This marks the third lawsuit the Biden administration has filed in Texas related to voting rights in recent months, as the Justice Department ramps up challenges to Republican-led efforts around the nation to restrict voting access.

The Justice Department sued the state of Georgia last year after it passed new restrictions on voting access, and it has reached consent decrees on voting rights issues with Louisiana, New York and New Jersey.

Thursday’s lawsuit contends that Galveston County’s 2021 redistricting plan for its governing body — known as the Commissioners Court — violates Section 2 of the Voting Rights Act because the new plan was adopted with a discriminatory purpose and denies Black and Hispanic citizens an equal opportunity to participate in the political process.

Specifically, the lawsuit alleges that officials within the Republican-dominated county deliberately redrew the lines to eliminate the only precinct that was previously made up of a majority of Black and Hispanic residents.

CNN has reached out to county officials for comment.

Impact of Supreme Court ruling

This is the first redistricting cycle since the Supreme Court dismantled Section 5 of the Voting Rights Act in 2013. That section had required places like Texas and other states with a history of voter discrimination to receive prior clearance from the Justice Department or a federal judge for its voting maps.

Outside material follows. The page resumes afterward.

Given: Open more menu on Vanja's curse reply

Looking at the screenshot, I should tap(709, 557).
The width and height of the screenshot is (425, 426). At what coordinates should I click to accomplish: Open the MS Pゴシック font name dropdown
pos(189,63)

But now, with Section 2 the only remaining Voting Rights Act provision available to fight allegedly discriminatory maps, the Justice Department has the burden of proving redistricting plans violate federal law, as opposed to the states and local governments being required to first demonstrate they are legal.

The multitude of fights over redistricting are already being brought to the Supreme Court, though the outcomes so far demonstrate the uphill battle the Justice Department and other litigants may face.

“This action is the latest demonstration of the Justice Department’s commitment to protecting the voting rights of all Americans, particularly during the current redistricting cycle,” Assistant Attorney General Kristen Clarke said in a statement. “We will continue to use all available tools to challenge voting discrimination in our country.”

During a public meeting in November, Commissioner Stephen Holmes — the only Democrat and minority member of the Commissioners Court — had called on his constituents to contact the Justice Department to complain about the new map, according to the Galveston County Daily News. The lawsuit alleges that Holmes was excluded from any involvement in redrawing the districts.

“Over the course of the past three decades,” the lawsuit says, “Galveston County has sought to eliminate electoral opportunities for the County’s Black and Hispanic voters. The County has a long history of adopting discriminatory redistricting plans.”

The Justice Department is asking the federal district court to block Galveston County from conducting elections under the challenged plan, and to order the county to redraw its plan to comply with Section 2.

Last month, the Supreme Court restored Alabama’s new congressional map, after the lower federal courts had blocked it. The new map drew six majority white districts and one majority Black district, with plaintiffs alleging it violated Section 2.
The court also sided with Republicans in a redistricting case out of Wisconsin, ruling Wednesday to block Democratic-drawn legislative maps that had been selected by the Wisconsin Supreme Court.

This story has been updated with additional details.